Insistindo o dr. Brito sobre  colocação da estrada de ferro segundo o eixo da Avenida do Saneamento (o que deixaria para cada avenida marginal, assim construída, uma faixa arborizável de 38 metros de largura, no máximo), diz s.s.: "Coloquei a linha férrea, este trambolho incômodo, oculto em um bosque..."

Mais consoante com a realidade dos fatos, seria dizer: "Criei um parque - Avenida do Saneamento - que avultados sacrifícios custará; dispendiosas desapropriações e plantações de não menos custosa conservação; e coloquei-lhe ao centro, em toda a sua extensão, uma linha férrea, esse trambolho incômodo..."

Inútil, porém, será prosseguir neste terreno, porquanto, como passo a mostrar, deixa de subsistir o motivo desta polêmica que suscitou o dr. brito.

Em seu artigo X (Estado, 10/7/914), diz o dr. Brito:

"PRIMEIRA CONCLUSÃO: O plano geral de Santos devia abranger, como abrange, toda a área que está sendo edificada sem plano... este plano pode ser modificado em detalhes, de acordo com a repartição de esgotos. Este plano, como o de qualquer cidade, será revisto em um prazo de 15 a 30 anos, o qual pode ser ou não determinado na lei de aprovação".

Ora, tinha o dr. Brito, em seu artigo V (Estado, 23/4/914), resumindo o que já esparsamente dissera, apontado à Câmara o caminho a seguir em relação à sua planta com as seguintes palavras claras e positivas:

"1º - Aprovar a planta; declarar de utilidade pública os terrenos necessários às ruas e praças; permitir a exploração, nestas faixas de terreno, de benfeitorias de caráter transitório, estabelecendo-se legislação especial para as edificações aí; não cobrar impostos sobre frente ou superfície destes terrenos a desapropriar, nem exigir que sejam murados na largura prefixada para as ruas."

Evidentemente, são estas duas proposições antagônicas. Não se pode fazer pesar sobre "todos os terrenos" assinalados na planta como ruas e praças, o ônus da utilidade pública - ônus duplo, pois pesa sobre o proprietário inibido de usufruir convenientemente da sua propriedade, e sobre a Municipalidade que é privada dos impostos correspondentes - e, findos 15 a 30 anos, modificar o traçado dessas ruas e praças!

Feitas as modificações, que destino daria a Municipalidade aos terrenos anteriormente declarados de utilidade pública?

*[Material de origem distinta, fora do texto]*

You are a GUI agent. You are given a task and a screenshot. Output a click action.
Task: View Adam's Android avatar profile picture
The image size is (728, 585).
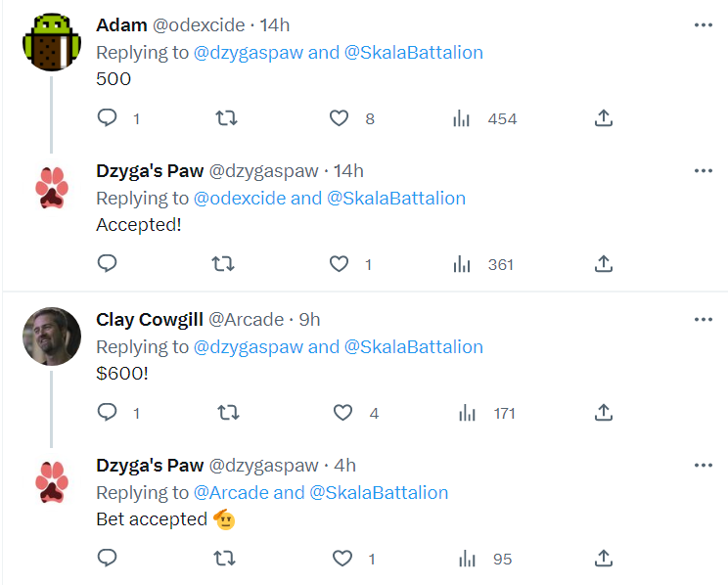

A "Primeira conclusão" do artigo X, concordando com o que procurei demonstrar no meu parecer, revoga por completo a norma de conduta estabelecida, para a Câmara Municipal, pelo dr. Brito, em seu V artigo.

Fundamentando, porém, esta norma de conduta, escreveu o dr. Brito os seus primeiros artigos, série I a VIII.

Fundamentando a necessidade de revisão da planta, analisei, no meu parecer, os ditos artigos e a planta do dr. Brito.

Dá-me razão o dr. Brito concordando com a "NECESSIDADE DA REVISÃO". Fica, assim, de pé a conclusão a que cheguei em meu parecer, e que repito:

"Não deve a Câmara aprovar a planta Brito, e apenas considerá-la como uma planta da topografia geral da cidade, onde está figurada uma idéia a ser aos poucos adotada ou modificada".

Esta adoção ou modificação - a revisão - deve, porem, ser feita não somente decorridos 15 ou 30 anos, como aconselha o dr. Brito, estribando-se em exemplos de cidades estrangeiras, cujo crescimento se faz por anéis concêntricos; mas sim, CADA DIA, isto é, continuamente.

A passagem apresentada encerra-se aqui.